**TASK GOAL:** In the listing, take the part that opens with the line containing "label before author" and closes with the line containing "coord(615,66)", swap "exit door" for "logout", and give back only those lines with everything else unchanged.
■ ■ ■ ■ ■
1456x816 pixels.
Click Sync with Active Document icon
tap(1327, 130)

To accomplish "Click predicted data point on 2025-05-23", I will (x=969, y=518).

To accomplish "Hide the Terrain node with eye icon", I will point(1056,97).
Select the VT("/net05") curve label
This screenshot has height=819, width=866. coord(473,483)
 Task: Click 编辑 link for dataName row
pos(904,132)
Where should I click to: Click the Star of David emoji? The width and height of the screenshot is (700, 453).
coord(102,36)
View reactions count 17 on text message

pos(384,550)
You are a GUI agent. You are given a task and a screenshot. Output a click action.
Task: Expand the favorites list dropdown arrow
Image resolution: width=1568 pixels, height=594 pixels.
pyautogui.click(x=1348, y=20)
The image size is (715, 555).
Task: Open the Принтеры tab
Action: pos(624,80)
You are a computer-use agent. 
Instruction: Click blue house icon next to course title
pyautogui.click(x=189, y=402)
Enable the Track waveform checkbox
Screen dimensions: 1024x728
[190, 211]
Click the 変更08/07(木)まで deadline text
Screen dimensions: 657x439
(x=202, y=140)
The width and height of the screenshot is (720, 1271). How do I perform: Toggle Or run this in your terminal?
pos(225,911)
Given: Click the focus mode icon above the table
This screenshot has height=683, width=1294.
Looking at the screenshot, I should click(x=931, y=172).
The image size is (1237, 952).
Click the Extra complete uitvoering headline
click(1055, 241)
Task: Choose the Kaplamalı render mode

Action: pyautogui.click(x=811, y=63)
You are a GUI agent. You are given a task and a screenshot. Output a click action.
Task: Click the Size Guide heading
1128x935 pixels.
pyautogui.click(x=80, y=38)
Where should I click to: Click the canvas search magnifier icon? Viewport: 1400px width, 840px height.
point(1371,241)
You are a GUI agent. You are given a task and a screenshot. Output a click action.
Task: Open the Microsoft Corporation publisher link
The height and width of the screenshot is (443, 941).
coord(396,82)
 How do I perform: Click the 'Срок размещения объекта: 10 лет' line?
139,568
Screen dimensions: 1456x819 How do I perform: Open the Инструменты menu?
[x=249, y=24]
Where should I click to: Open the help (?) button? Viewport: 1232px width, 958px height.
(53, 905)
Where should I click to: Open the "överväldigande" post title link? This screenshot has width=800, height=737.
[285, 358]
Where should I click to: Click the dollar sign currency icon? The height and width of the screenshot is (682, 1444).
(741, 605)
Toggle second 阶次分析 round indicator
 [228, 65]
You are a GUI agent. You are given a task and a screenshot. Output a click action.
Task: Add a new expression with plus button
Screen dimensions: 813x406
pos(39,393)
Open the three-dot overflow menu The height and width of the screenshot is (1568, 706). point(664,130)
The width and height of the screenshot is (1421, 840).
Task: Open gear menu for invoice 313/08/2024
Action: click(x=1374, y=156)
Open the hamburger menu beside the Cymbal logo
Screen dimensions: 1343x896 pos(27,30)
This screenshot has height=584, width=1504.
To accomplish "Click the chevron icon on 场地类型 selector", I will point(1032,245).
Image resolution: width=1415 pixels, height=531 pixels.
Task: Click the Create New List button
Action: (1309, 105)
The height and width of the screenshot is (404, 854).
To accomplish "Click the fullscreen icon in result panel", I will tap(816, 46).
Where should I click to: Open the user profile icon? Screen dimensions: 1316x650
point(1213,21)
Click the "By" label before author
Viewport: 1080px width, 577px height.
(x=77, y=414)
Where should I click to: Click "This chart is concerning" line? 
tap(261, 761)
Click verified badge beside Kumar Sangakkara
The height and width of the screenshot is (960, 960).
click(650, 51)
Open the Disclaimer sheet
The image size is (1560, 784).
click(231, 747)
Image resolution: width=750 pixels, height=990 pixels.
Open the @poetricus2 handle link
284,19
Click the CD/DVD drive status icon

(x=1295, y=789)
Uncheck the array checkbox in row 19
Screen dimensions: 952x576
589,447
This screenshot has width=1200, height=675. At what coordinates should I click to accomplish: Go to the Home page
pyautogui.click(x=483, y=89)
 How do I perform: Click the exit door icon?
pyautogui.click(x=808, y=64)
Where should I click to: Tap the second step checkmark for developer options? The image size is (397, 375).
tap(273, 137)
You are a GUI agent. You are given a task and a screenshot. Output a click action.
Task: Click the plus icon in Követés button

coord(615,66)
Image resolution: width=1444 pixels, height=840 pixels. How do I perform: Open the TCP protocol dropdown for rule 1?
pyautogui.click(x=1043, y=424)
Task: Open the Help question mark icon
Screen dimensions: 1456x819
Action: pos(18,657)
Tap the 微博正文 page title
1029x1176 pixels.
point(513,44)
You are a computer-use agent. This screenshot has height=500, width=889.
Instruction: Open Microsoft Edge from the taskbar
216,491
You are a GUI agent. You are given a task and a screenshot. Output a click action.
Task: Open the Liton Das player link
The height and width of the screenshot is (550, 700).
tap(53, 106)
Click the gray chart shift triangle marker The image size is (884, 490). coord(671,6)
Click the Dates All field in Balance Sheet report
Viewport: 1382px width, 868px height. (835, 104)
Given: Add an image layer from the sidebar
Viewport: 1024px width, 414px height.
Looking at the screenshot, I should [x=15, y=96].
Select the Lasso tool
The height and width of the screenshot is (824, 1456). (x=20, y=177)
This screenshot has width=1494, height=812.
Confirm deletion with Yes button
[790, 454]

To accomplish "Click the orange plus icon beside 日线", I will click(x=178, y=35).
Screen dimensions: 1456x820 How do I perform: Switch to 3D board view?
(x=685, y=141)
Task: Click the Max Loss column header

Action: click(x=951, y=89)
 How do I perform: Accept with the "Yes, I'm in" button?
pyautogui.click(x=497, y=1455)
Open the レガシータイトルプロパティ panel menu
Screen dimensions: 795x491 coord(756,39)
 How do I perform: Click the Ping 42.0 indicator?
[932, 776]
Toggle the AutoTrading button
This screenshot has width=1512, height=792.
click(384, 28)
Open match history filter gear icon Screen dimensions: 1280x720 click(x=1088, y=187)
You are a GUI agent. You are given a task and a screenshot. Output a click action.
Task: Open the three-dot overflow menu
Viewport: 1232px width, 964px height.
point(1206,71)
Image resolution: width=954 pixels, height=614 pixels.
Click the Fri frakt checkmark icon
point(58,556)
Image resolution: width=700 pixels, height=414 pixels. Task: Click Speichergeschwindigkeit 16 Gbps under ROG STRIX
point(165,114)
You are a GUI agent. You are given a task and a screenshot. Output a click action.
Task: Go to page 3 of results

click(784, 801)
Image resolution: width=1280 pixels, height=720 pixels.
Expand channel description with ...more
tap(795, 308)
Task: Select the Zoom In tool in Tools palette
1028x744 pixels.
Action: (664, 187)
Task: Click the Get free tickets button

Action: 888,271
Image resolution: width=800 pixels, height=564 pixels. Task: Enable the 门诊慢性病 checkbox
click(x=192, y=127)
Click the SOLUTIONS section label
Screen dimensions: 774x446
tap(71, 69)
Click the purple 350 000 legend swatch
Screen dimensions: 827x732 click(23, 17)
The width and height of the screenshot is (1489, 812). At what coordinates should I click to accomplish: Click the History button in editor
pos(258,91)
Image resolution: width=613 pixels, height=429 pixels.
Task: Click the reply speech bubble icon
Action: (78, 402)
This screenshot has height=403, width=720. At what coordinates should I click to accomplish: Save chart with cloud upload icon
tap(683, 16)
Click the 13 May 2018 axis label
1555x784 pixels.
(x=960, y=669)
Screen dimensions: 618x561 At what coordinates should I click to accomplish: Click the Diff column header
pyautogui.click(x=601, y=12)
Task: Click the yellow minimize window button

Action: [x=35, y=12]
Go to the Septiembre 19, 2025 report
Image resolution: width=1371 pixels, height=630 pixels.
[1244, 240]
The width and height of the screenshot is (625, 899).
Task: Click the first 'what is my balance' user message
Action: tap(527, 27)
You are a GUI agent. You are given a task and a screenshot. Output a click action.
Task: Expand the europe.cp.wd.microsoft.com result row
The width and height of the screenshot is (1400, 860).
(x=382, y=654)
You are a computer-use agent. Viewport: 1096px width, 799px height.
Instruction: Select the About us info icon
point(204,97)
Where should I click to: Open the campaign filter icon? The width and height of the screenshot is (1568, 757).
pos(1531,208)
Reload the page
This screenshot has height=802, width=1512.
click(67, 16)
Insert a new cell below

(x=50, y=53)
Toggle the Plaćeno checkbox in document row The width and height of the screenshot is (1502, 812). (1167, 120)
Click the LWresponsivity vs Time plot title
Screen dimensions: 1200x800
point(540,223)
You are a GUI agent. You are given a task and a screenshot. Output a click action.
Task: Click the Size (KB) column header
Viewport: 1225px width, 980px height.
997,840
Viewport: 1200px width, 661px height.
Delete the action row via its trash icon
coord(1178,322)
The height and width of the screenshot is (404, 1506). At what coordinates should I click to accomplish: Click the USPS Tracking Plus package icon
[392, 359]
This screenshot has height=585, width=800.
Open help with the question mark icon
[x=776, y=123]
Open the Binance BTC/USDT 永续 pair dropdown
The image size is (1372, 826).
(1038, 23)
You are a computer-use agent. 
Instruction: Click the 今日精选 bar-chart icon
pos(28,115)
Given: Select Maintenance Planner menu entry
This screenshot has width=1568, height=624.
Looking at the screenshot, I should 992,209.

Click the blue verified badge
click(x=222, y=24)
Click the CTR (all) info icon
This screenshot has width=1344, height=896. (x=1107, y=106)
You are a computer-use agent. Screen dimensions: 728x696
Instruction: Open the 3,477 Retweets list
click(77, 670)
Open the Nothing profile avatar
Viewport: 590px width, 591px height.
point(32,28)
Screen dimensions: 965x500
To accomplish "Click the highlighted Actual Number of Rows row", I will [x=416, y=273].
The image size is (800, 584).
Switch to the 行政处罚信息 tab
■ ■ ■ ■ ■
**EXERCISE RESPONSE:**
Click the "By" label before author
Viewport: 1080px width, 577px height.
(x=77, y=414)
Where should I click to: Click "This chart is concerning" line? 
tap(261, 761)
Click verified badge beside Kumar Sangakkara
The height and width of the screenshot is (960, 960).
click(650, 51)
Open the Disclaimer sheet
The image size is (1560, 784).
click(231, 747)
Image resolution: width=750 pixels, height=990 pixels.
Open the @poetricus2 handle link
284,19
Click the CD/DVD drive status icon

(x=1295, y=789)
Uncheck the array checkbox in row 19
Screen dimensions: 952x576
589,447
This screenshot has width=1200, height=675. At what coordinates should I click to accomplish: Go to the Home page
pyautogui.click(x=483, y=89)
 How do I perform: Click the logout icon?
pyautogui.click(x=808, y=64)
Where should I click to: Tap the second step checkmark for developer options? The image size is (397, 375).
tap(273, 137)
You are a GUI agent. You are given a task and a screenshot. Output a click action.
Task: Click the plus icon in Követés button

coord(615,66)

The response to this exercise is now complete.